→ **EXERCISE AIM**:
Your answer must be the lines from the start of the records through the line with "The width and", exactly as written, without the pictures.

[Opening RECORDS SUPPLIED section]

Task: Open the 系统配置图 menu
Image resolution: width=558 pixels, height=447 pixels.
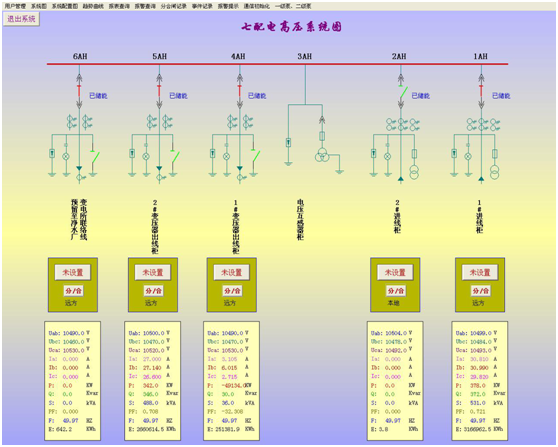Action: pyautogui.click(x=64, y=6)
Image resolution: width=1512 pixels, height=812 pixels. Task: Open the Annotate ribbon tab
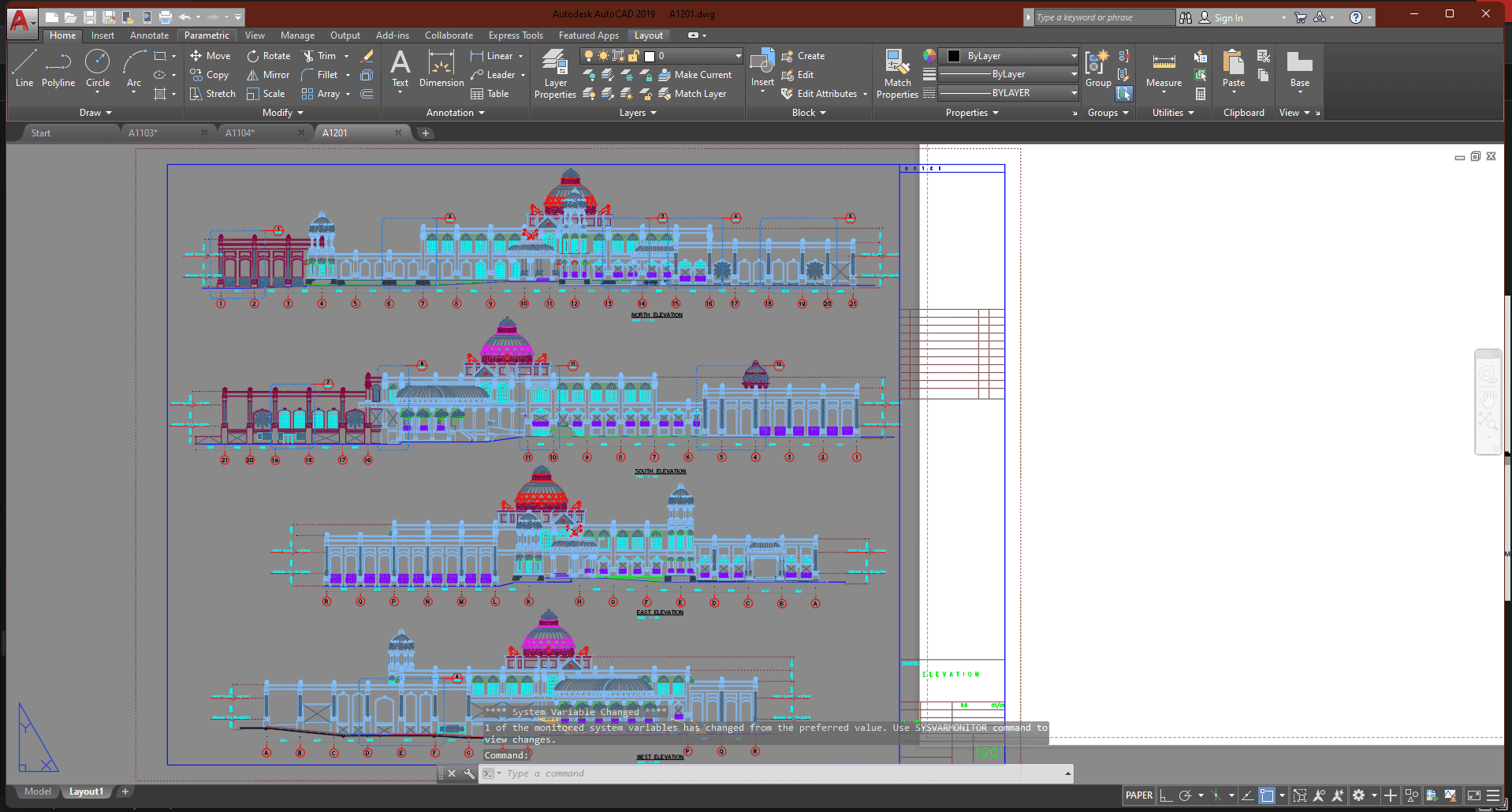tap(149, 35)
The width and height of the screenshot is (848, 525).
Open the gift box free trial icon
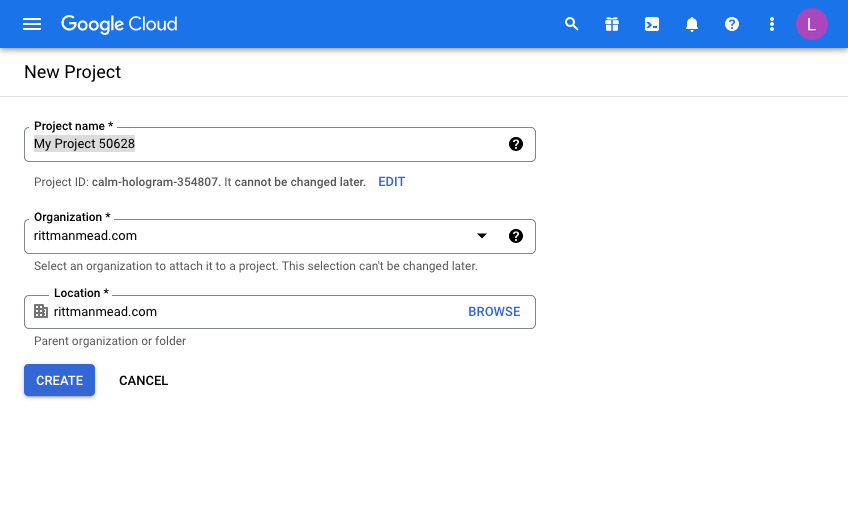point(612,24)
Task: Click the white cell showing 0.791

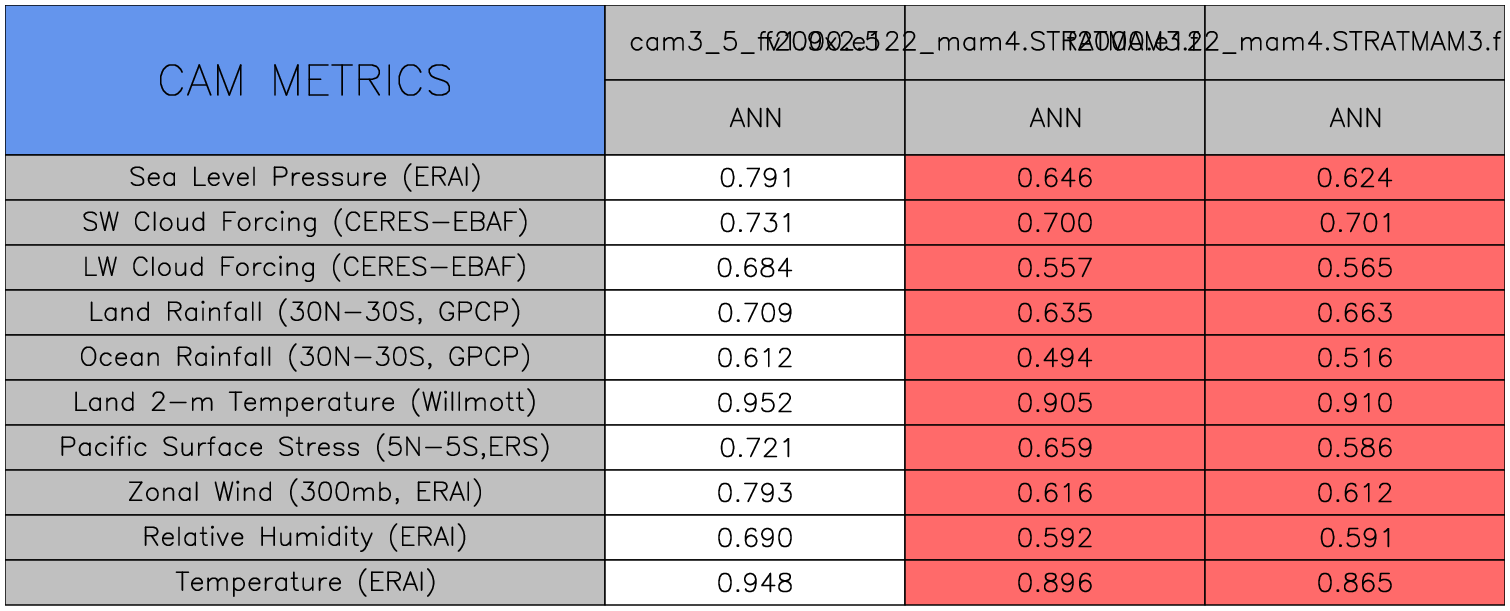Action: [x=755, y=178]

[Closing RECORDS SUPPLIED section]

→ **TASK RESPONSE**:
Task: Open the 系统配置图 menu
Image resolution: width=558 pixels, height=447 pixels.
Action: pyautogui.click(x=64, y=6)
Image resolution: width=1512 pixels, height=812 pixels. Task: Open the Annotate ribbon tab
tap(149, 35)
The width and height of the screenshot is (848, 525).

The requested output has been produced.